Gridftp: Advantages

Gridftp: Advantages

GridFTP: Advantages

Caitlin Minteer

RadfordUniversity

What Is GridFTP?

GridFTP is a high-performance, secure, reliable data transfer protocol optimized for high-bandwidth wide-area networks. It is based upon the Internet FTP protocol, and it implements extensions for high-performance operation that were either already specified in the FTP specification but not commonly implemented or that were proposed as extensions by our team. The current GridFTP protocol specification is now a "proposed recommendation" document in the Global Grid Forum (GFD-R-P.020).

GridFTP uses basic Grid security on both control (command) and data channels. Other features include multiple data channels for parallel transfers, partial file transfers, third-party (direct server-to-server) transfers, reusable data channels, and command pipelining.

Advantages of GridFTP

GridFTP is mainly used for securely moving very large amounts of data in the scientific and commercial communities. There are several reasons that give GridFTP this advantage. These include Security, the use of Parallel Streams, the use of Striping, Partial File Transfer, Reliable and Restartable data transfer, Data Extensibility, and Protocol Extensibility.

Security: Security tools deal with authentication or establishing the identity of users or services, protecting communications, and determining authorization,which is who is allowed to perform what actions, as well as with supporting functions such as managing user credentials and maintaining group membership information.The Globus GridFTP server and client use the Grid Security Infrastructure (GSI) protocol that allows a secure Public Key Infrastructure (PKI) interface, andadds the capability of delegated authority through certificates. By using delegated authority it eliminates the need for the user to enter passwords onto hundreds of different sites. This is done by enabling single sign-on in virtual organizations.

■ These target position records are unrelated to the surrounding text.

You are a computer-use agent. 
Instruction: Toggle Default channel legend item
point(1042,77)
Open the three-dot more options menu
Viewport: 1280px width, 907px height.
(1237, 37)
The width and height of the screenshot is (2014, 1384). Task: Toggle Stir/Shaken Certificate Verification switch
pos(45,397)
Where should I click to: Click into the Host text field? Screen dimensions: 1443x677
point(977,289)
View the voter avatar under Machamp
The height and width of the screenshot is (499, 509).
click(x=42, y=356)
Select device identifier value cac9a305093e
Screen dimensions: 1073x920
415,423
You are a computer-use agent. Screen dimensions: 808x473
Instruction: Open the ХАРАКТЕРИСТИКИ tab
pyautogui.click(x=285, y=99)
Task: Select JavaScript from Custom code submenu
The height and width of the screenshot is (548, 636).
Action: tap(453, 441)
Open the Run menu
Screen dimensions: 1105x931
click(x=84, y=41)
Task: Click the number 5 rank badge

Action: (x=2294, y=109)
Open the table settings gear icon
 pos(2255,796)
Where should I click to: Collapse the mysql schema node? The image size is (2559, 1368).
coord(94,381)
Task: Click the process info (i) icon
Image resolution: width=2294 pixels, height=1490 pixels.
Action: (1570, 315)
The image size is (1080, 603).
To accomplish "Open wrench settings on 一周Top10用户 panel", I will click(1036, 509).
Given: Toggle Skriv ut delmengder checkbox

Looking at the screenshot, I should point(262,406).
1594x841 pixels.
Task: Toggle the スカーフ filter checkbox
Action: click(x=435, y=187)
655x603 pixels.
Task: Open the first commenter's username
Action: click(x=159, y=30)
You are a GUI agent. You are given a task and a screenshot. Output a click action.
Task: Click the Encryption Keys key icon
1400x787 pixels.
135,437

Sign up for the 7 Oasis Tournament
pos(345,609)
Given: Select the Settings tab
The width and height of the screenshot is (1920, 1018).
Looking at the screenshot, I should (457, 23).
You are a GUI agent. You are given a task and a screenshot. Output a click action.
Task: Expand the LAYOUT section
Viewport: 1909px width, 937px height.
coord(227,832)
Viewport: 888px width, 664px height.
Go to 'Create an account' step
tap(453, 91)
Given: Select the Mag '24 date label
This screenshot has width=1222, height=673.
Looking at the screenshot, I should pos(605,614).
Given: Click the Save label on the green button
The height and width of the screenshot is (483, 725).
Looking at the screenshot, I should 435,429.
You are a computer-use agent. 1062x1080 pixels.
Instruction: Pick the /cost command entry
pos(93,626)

Performance using Parallel Streams: GridFTP supports multiple TCP streams in parallel between a single source and destination. On wide-area links, this feature can improve aggregate bandwidth relative to that achieved by a single stream. Typical performance improvements range from a factor of 3 to 5 times higher than FTP alone, by using multiple parallel streams to minimize bottlenecks inherent in TCP/IP. See Performance Tuning of GridFTP.
Performance using Striping:GridFTP supports striped parallel file transfers that can increase this performance factor by an order of magnitude. Moreover, striping and parallelism may be used in tandem; that is, one may have multiple TCP streams open between each of the multiple servers participating in a striped transfer. See also GridFTP Striping Architecture and Performance.
Partial File Transfer:In many cases in the scientific community it is expedient to download only portions of a large file, instead of the entire file. GridFTP supports this capability by specifying the byte position in the file to begin the transfer.
Third Party Control and Reliable/Restartable Data Transfer:In many cases, reliability is more important than speed. In fact, the desire for speed is born out of the user needing to baby-sit the transfer, not some intrinsic application need. To enable reliability, the GridFTP server automatically sends restart markers (checkpoints) to the client. If the transfer has a fault, the client may restart the transfer and provide the markers received. The server will restart the transfer, picking up where it left off based on the markers. The Reliable File Transfer (RFT) service goes one step further by providing a service interface (job submission like interface) and writing the restart markers to a database so that it can survive a local fault. Additionally clients are able to act as a third-party to initiate transfers between remote sites.
Data Extensibility:The Data Storage Interface (DSI) completely abstracts away the underlying storage. If the user can implement the DSI, then a GridFTP-compliant server can be put in front of the source of data. We currently have DSIs for POSIX filesystems, HPSS, the Storage Resource Broker (SRB), and a prototype DSI for doing space reservation via the Condor NeST storage utility.
Protocol Extensibility:The Globus eXtensible IO (XIO) system utilizes a read, write, open, close abstraction that Globus GridFTP is able to leverge in order to be transport protocol agnostic. Hence, in environments where it makes sense, protocols much more aggressive than TCP can be utilized. To meet more specific extensibility needs, we also provide easy-to-use development libraries. Currently there is an XIO driver for UDT.